In this prospective cohort study, the researchers aimed to clarify the relationship between abdominal obesity, using either measurements of waist circumference or waist–to-hip ratio, with the risk of death.
It is known that these measurements are linked with the risk of disease. International guidelines define abdominal obesity in people who already have a BMI of between 25.0 and 34.9 as:
The European Prospective Investigation into Cancer and Nutrition (EPIC) study has data on 519,978 men and women between the ages of 25 and 70. These people were enrolled between 1992 and 2000 from the general population of towns or provinces in 10 European countries (Denmark, France, Germany, Greece, Italy, the Netherlands, Norway, Spain, Sweden, and the United Kingdom). The researchers excluded any participants who withdrew from the study and others where there was missing data. After these exclusions, the researchers were left with 359,387 participants for analysis.

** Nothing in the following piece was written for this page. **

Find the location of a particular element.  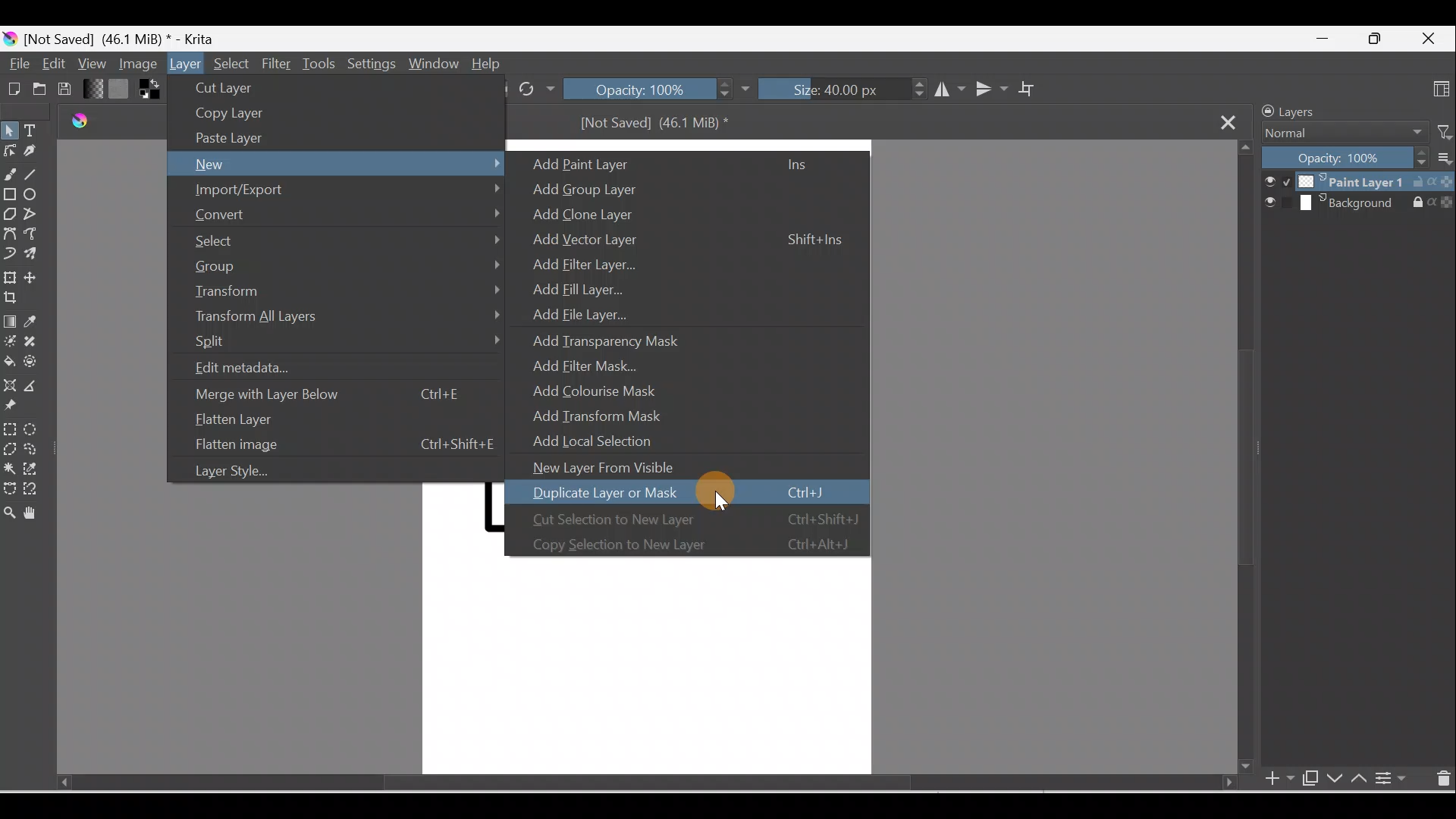

Polyline tool is located at coordinates (37, 216).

The participants had their weight and height measured when they were clothed and not wearing shoes. Waist circumference was measured either at the narrowest circumference of the body or at the midpoint between the lower ribs and the bony part of the hip/pelvis. The participants were then separated into five categories according to their increasing waist circumference. Their hip circumference was measured horizontally at the level of the largest bulge of the hips or over the buttocks. Cause of death was collected from the national cancer registries and death indexes.

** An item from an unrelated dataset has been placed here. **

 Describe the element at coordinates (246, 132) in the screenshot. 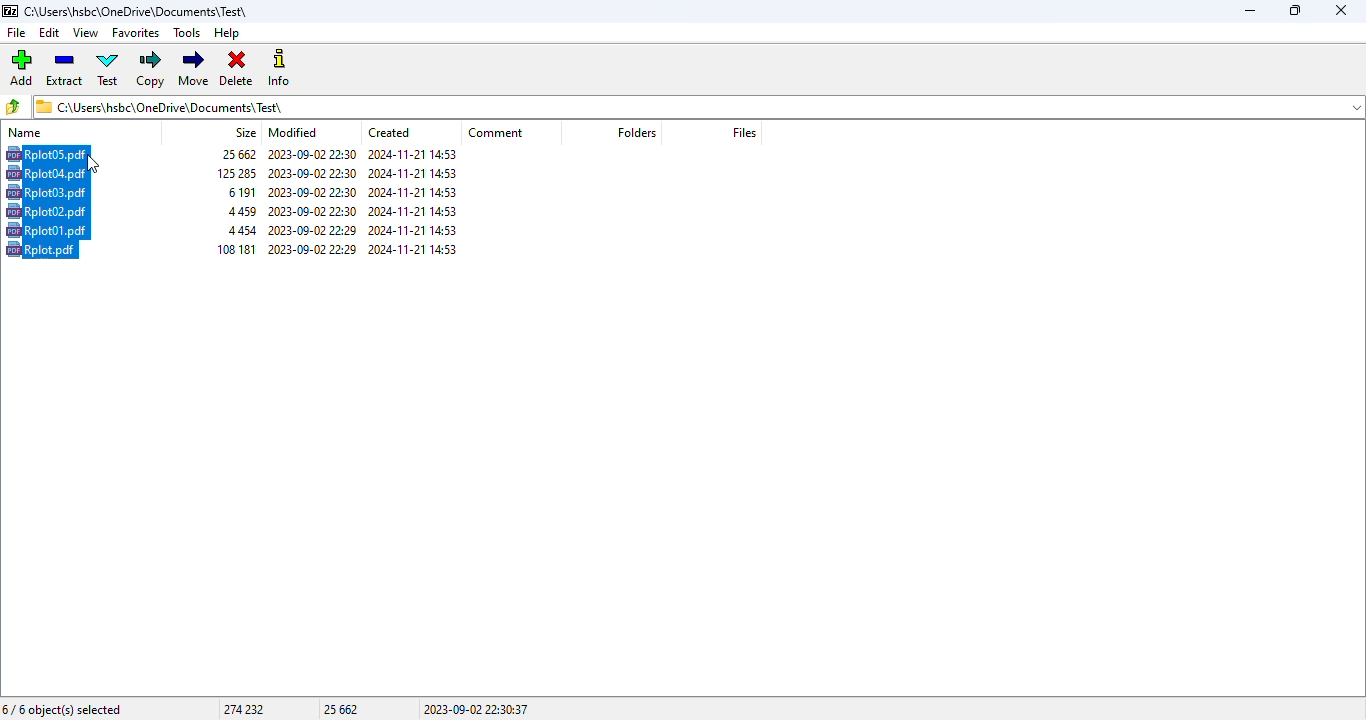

The researchers used statistical methods to adjust for a range of factors that could have influenced the results, such as smoking, educational achievement, alcohol consumption and physical activity.
The study ran for 9.7 years during which 14,723 participants (out of about 360,000) died. Men with a BMI of 25.3 and women with a BMI of 24.3 had the lowest risk of death. The participants’ BMI, waist circumference and waist-to-hip ratio were all strongly associated with their risk of death. This was still significant after statistical adjustment for smoking, educational achievement, alcohol consumption and physical activity.
When comparing the chance of dying between the participants with the largest waist circumference and the participants with the smallest, the researchers found that men with the largest waists had nearly double the risk (RR 2.05; 95% CI 1.80 to 2.33) and women had just under double the risk (RR 1.78; 95% CI, 1.56 to 2.04).
BMI remained significantly associated with the risk of death when waist circumference or waist-to-hip ratio were also taken into account (P<0.001), suggesting that both BMI and waist circumference are independent and important indicators of risk.
The researchers say that both “general adiposity [fat] and abdominal adiposity are associated with the risk of death” and that the findings mean that waist circumference or waist-to-hip ratio should be measured in addition to BMI when assessing the risk of death.
The findings from this large study corroborates what has been found in previous studies and confirms what is already generally accepted knowledge. However, one benefit of this study is that it was in a large European population, and so the results can be directly applied to the UK population.
One possible limitation of the study is that the technique of measuring waist circumference is difficult to standardise. It is possible that there is some variation between how the researchers measured it in different parts of the study and this would have led to some inaccuracy in the measurements. For example, the researchers mention that the results in the Greek arm of the study showed systematic differences that could have been explained by the different technique of measurement. However, they were not certain if it was the different measurement technique, if there could have been real differences in the Greek populations waist size or even if the differences had arisen by chance. They say any analysis of the differences between the sub groups, which each have few participants, should be treated with caution.
In general, this is a reliable study which reinforces the use of waist circumference as a measurement for identifying people at higher risk of death. The findings strengthen the advice that people should aim to be a “slim pear” shape rather than a “large apple”.